▶ **ASSIGNMENT**: The required result is each line of the entries below containing the string "accomplish".

▶ **RECORDED DATA**:

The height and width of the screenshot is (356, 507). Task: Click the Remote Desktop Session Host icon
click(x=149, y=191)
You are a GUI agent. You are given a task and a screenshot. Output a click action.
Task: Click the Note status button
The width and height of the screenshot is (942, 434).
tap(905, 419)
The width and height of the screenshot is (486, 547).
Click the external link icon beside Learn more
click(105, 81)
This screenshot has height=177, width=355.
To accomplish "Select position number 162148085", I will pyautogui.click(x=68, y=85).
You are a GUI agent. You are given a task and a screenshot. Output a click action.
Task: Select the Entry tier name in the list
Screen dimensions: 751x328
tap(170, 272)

* * *

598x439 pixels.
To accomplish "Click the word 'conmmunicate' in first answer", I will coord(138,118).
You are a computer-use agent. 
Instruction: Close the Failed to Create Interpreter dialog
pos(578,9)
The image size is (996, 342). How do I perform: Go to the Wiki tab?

▶ **TASK RESULT**:
To accomplish "Select position number 162148085", I will pyautogui.click(x=68, y=85).
To accomplish "Click the word 'conmmunicate' in first answer", I will coord(138,118).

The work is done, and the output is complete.